Launching Ofsted’s report on the first four years of primary inspections, Chief Inspector Chris Woodhead said the quality of teaching and learning had improved markedly between 1994 and 1998. But even more improvement was needed to meet David Blunkett’s targets for literacy and numeracy in 2002, he said.

Mr Woodhead praised teachers and schools for raising standards, the report says. There is better teaching not only in the 3Rs, but in subjects such as art and history. Information technology is the worst-taught subject.

The report acknowledges the problems of schools in disadvantaged areas, and their continued tendency to achieve below national averages. It says the conditions they face “are certainly sufficient to justify additional resources”. Teacher appraisal “remains a seriously weak feature in primary schools”, and needs to become “far more robust”, says Ofsted.

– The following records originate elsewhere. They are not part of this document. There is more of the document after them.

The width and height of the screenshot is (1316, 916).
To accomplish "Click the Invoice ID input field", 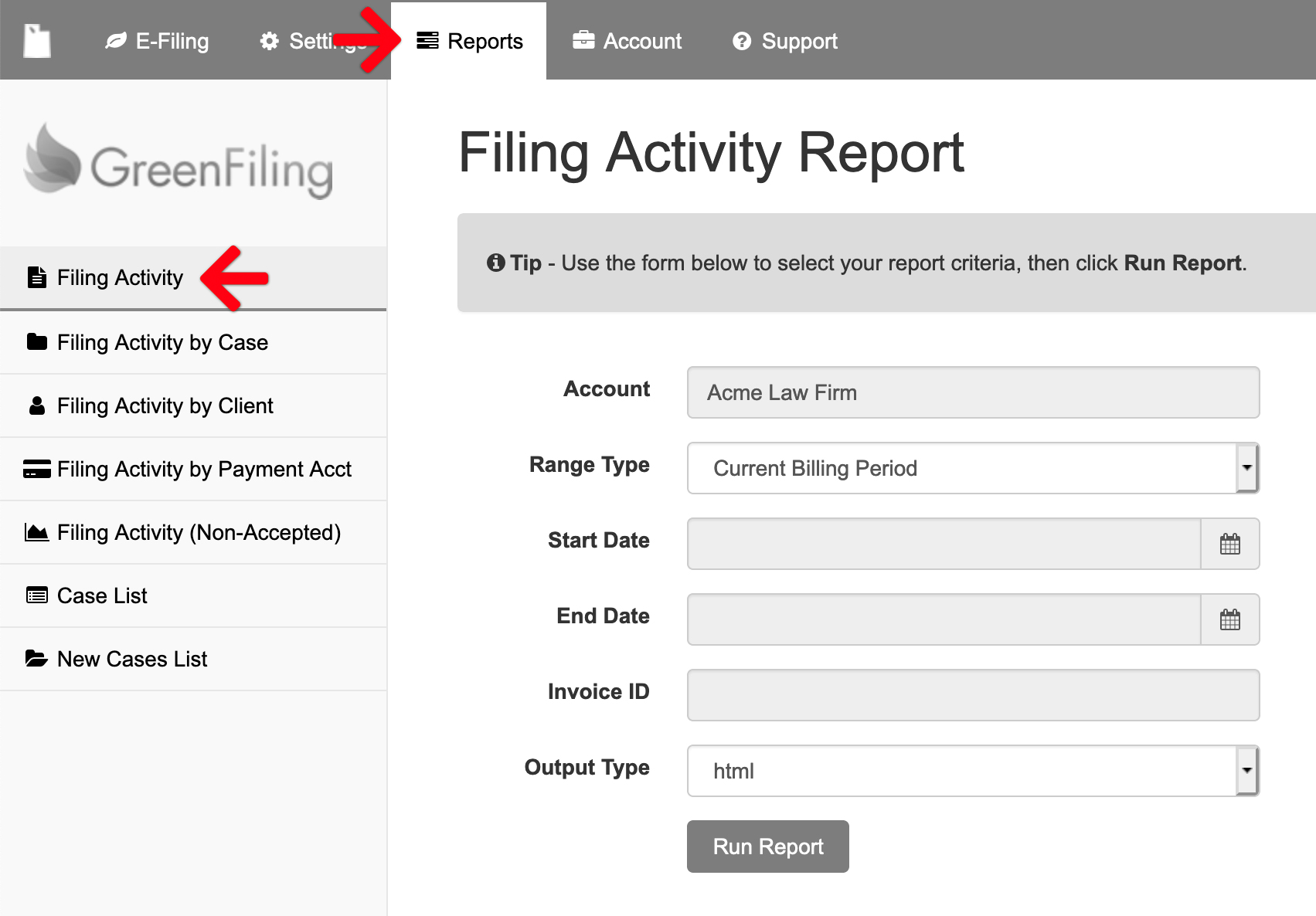I will 973,694.
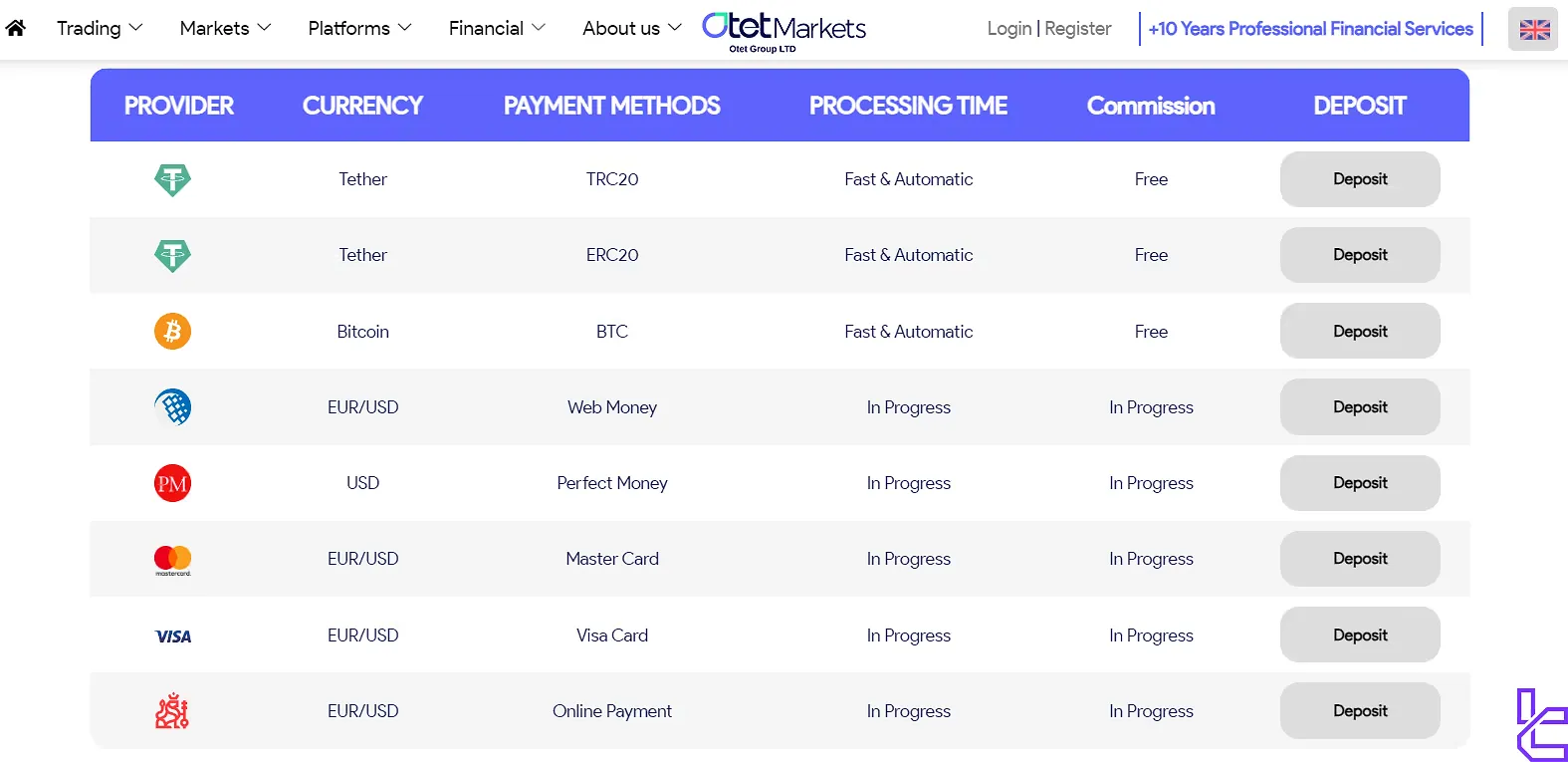
Task: Expand the Trading dropdown menu
Action: (100, 28)
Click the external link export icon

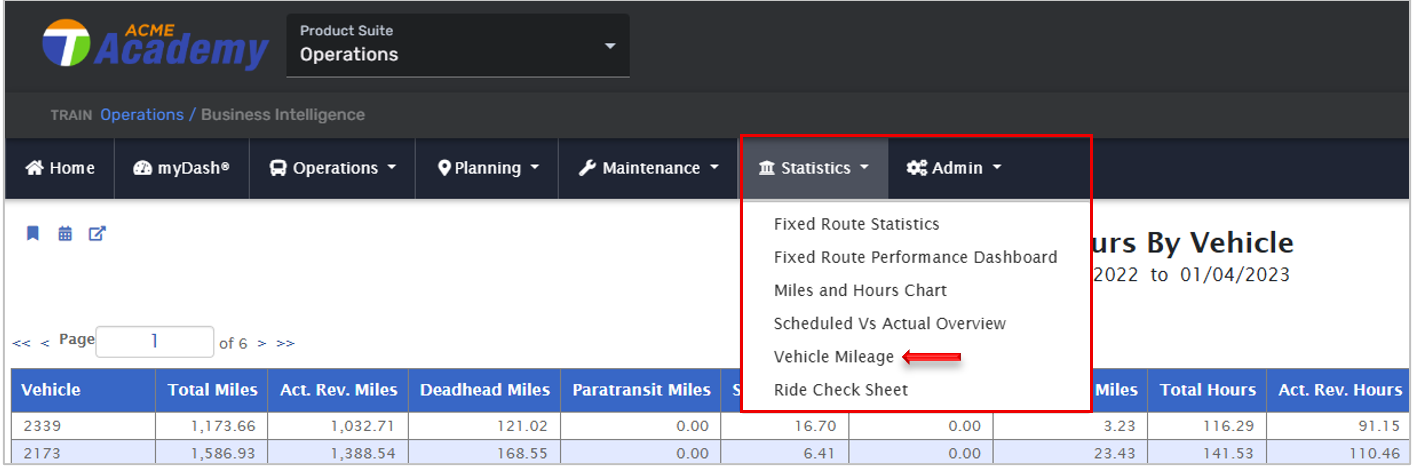(x=97, y=234)
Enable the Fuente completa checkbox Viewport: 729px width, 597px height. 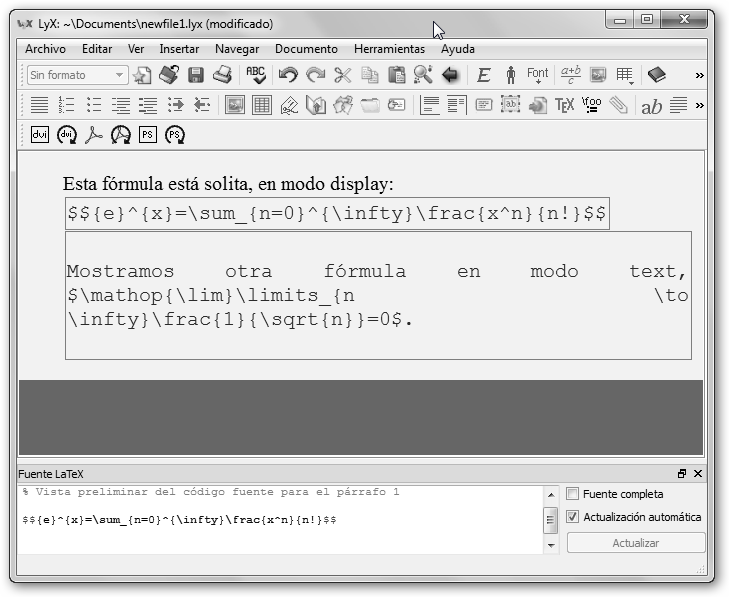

About 3 per cent of schools are failing, and a further 8 per cent have serious weaknesses. The best schools are producing children two years ahead of other schools which take pupils from a similar background. Other long-term problems are the gap between girls’ and boys’ achievement and the attainment dip at age eight.

The report says: “Primary schools are much more focused than ever before on raising standards of pupil achievement and less willing to tolerate professional weaknesses and ideologies that depress pupils’ progress.”

The “temptation to pour more educational quarts into primary pint pots should be resisted” so schools can develop the quality of their work and “capitalise” on the reforms set in place.